SELECTED EXTRACT:

++++++++++

We were looking to solve the problem of unsupervised learning of a probabilistic model via real-value non-volume preserving (rNVP) transformations. Based on the change of variable formulas for functions of random variables, one can transform one r.v. to a different r.v. if the determinant of the Jacobian of said transformation is computable. For many transformations, this process is either impossible analytically, or very expensive numerically. That’s where rNVP comes in. rNVP are invertible, stable mappings between a data distribution and a base distribution (Multivariate Normal). Said mappings also have Jacobian determinants that are easily computable. This results in a generative system that can learn and produce relatively exact and relatively efficient log-likelihood, sampling and inference of the learned distribution. The base distribution being Gaussian is also interpretable from the outcome of the learning process.

++++++++++

DIRECTIONS:
**A)** From the passage on rNVP transformations, list everything it says the resulting generative system can learn and produce for the learned distribution.
**B)** Using the passage on rNVP transformations, decide whether each statement agrees with it, giving yes or no plus the deciding words from the passage. (i) rNVP maps between a data distribution and a Multivariate Normal base distribution. (ii) For many transformations, computing the Jacobian determinant is cheap numerically. (iii) The problem being addressed is supervised learning of a probabilistic model.
**C)** Carry the passage on rNVP transformations forward, starting after its final sentence.

DATA:
++++++++++

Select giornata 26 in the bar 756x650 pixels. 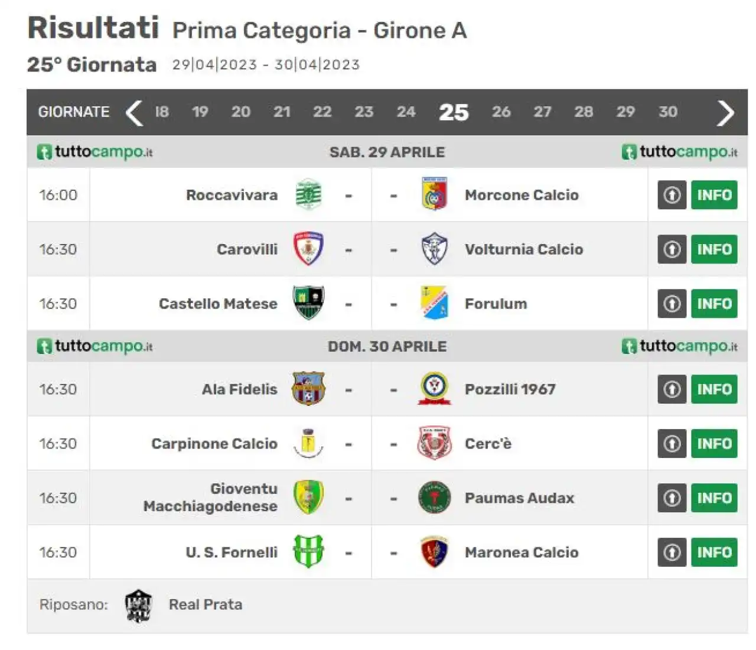[x=501, y=112]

++++++++++

ANSWERS BELOW:
**A)** log-likelihood, sampling, inference

**B)**
(i) Yes: "rNVP are invertible, stable mappings between a data distribution and a base distribution (Multivariate Normal)."
(ii) No: "For many transformations, this process is either impossible analytically, or very expensive numerically."
(iii) No: "We were looking to solve the problem of unsupervised learning of a probabilistic model"

**C)**
We used two main papers as the basis for our work. The first one, “Maximum Entropy Flow Networks”, created a network that can learn to recreate distributions while maximizing randomness and applied their model to help achieve risk neutral asset pricing for options as well as texture generation. The other paper we looked at, “Density estimation using Real NVP” also uses rNVP transformations to generate images (i.e. celebrities, animals, bedrooms…). We first wanted to test our model on toy distributions to show functionality and then attempted to test our image generation capabilities on the MNIST dataset that we had previously encountered in class. With further work on the topic such transformations learned using rNVP can be applied to arbitrarily complex distributions. We could for example generate high dimensional neural data in a biological context by learning the underlying distributions for firing rates of networks.
Both our scale (s) network and translation (t) network are fully-connected, with 2 hidden LeakyReLU layers. The last layer of t is linear, and s is tanh. We used a hidden size of 512 and optimized the models using Adam with a learning rate 0.0001 for moons, and 0.001 for images. We used six alternating blocks of such s and t.